◆ **Task instructions**
Please restate, word for word, the lines below that begin at the one with "Q. Mental Health" and end at the one with "Powered by Zendesk (1643, 1360)". Leave out all other lines.
---------- Given information ----------
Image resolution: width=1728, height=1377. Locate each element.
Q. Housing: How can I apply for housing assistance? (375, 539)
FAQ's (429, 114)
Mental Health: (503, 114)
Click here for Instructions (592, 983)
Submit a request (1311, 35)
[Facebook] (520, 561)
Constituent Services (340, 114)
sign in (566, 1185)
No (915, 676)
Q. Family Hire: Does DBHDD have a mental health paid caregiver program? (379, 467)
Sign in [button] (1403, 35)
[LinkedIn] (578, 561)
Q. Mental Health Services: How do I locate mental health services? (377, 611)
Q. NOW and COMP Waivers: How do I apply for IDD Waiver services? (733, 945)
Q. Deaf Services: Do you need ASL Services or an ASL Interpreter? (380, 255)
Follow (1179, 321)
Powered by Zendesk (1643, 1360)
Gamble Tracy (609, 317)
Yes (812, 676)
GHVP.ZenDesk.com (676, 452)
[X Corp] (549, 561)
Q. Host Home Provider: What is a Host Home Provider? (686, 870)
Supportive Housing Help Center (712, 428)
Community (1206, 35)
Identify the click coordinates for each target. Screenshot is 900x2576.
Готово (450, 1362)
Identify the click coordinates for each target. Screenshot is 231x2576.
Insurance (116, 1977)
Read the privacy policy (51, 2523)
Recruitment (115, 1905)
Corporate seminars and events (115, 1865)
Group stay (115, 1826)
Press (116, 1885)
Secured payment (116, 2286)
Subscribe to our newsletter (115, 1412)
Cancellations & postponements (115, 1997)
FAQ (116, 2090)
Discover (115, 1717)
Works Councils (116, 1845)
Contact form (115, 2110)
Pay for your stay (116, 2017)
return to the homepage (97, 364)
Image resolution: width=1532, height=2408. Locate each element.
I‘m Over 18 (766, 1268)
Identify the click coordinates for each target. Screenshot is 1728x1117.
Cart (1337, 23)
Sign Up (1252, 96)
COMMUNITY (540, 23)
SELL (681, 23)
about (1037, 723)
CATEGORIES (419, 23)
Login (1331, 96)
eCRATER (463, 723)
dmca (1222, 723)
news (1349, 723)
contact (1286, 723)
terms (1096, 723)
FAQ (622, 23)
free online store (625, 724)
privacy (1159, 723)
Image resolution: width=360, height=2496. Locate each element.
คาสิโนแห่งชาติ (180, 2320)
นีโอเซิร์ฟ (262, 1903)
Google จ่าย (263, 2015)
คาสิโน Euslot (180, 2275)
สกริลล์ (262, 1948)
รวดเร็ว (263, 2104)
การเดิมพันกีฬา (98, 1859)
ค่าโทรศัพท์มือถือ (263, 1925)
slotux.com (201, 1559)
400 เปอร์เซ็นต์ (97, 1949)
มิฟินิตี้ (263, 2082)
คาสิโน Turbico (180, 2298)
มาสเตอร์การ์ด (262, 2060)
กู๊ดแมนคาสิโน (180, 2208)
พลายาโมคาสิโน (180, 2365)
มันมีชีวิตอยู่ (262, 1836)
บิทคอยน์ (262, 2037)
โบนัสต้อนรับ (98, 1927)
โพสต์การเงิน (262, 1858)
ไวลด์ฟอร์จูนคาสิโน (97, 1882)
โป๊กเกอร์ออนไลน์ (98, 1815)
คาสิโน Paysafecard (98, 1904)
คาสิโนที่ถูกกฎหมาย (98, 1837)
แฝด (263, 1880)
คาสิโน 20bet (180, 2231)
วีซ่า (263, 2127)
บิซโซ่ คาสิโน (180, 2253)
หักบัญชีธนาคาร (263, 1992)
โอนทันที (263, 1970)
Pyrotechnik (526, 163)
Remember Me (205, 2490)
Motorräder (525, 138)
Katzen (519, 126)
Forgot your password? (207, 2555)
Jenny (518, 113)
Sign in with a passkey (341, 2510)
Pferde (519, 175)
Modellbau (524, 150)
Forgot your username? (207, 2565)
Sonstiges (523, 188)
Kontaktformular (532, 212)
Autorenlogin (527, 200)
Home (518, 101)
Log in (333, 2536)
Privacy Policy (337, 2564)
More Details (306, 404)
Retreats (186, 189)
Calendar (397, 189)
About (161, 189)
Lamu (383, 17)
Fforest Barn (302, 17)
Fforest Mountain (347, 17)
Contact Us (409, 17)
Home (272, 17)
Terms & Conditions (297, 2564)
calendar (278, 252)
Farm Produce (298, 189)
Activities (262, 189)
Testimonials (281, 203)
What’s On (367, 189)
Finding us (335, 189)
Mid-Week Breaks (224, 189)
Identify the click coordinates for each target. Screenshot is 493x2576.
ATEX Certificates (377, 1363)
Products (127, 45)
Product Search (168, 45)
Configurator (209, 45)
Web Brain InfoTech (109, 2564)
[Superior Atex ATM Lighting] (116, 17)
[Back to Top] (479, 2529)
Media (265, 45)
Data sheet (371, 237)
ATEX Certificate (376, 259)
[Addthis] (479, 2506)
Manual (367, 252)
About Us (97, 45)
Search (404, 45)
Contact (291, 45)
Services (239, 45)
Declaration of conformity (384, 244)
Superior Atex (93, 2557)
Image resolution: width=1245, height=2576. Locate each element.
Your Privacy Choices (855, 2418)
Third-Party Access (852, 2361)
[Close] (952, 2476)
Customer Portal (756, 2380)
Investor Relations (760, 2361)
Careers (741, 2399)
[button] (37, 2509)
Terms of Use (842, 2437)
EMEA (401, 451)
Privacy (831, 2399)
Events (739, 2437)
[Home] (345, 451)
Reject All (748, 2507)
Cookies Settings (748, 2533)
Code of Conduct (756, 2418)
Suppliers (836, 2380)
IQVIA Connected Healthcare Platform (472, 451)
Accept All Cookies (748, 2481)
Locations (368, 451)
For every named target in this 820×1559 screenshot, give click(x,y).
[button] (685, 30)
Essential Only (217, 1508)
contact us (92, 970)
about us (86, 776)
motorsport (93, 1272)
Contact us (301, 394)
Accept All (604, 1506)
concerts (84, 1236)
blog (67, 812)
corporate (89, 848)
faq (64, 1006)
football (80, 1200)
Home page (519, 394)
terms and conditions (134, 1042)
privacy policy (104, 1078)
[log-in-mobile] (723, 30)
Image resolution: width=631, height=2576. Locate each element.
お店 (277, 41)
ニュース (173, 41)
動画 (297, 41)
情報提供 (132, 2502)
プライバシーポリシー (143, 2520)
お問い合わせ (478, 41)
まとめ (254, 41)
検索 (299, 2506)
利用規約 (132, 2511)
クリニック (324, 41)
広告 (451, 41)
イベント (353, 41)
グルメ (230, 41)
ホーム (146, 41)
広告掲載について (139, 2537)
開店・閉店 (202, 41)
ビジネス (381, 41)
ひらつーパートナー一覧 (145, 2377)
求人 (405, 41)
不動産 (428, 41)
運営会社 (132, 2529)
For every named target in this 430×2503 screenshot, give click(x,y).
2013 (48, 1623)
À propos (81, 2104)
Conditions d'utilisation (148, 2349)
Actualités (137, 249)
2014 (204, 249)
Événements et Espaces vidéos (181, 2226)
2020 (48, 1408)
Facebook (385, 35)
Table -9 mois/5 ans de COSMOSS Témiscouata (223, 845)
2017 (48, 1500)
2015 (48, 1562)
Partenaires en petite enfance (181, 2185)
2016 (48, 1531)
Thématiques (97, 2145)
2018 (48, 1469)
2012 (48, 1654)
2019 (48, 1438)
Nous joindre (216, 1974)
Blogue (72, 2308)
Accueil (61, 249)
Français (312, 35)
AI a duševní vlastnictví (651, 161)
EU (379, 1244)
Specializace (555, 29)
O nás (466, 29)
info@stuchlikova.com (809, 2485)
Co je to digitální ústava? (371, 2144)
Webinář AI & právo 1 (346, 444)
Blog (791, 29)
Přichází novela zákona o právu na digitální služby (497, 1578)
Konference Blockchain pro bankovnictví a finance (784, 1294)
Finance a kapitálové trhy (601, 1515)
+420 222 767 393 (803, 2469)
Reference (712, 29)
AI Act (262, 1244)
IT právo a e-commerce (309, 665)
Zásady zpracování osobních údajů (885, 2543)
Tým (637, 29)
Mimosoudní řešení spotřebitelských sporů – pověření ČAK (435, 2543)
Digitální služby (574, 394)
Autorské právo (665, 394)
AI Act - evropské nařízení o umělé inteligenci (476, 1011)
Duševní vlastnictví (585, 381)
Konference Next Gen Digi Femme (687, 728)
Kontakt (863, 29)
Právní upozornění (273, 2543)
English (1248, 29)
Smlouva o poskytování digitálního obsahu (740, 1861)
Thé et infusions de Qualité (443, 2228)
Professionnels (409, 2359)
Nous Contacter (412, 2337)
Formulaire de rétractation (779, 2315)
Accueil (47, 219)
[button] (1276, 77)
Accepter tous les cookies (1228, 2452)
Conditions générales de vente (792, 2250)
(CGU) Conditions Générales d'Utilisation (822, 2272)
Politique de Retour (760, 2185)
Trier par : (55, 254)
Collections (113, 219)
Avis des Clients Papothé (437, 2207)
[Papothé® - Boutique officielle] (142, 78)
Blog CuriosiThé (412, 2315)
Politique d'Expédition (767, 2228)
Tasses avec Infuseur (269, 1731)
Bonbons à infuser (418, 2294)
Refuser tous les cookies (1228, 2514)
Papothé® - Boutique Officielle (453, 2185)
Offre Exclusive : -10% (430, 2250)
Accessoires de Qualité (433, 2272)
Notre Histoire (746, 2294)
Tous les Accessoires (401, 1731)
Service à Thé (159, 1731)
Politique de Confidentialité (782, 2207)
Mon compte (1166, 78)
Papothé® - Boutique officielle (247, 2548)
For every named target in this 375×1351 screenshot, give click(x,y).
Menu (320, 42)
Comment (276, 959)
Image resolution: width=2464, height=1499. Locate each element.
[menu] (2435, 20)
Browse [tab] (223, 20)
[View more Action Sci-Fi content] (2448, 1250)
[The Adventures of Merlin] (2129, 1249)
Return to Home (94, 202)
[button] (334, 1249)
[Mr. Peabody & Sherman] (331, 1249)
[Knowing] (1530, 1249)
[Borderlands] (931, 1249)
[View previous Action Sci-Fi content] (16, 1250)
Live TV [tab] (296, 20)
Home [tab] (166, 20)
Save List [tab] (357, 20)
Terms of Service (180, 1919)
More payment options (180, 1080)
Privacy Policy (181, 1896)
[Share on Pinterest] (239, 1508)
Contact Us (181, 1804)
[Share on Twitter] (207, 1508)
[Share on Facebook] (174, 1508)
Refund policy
----------
◆ **Written response**
Q. Mental Health Services: How do I locate mental health services? (377, 611)
Q. NOW and COMP Waivers: How do I apply for IDD Waiver services? (733, 945)
Q. Deaf Services: Do you need ASL Services or an ASL Interpreter? (380, 255)
Follow (1179, 321)
Powered by Zendesk (1643, 1360)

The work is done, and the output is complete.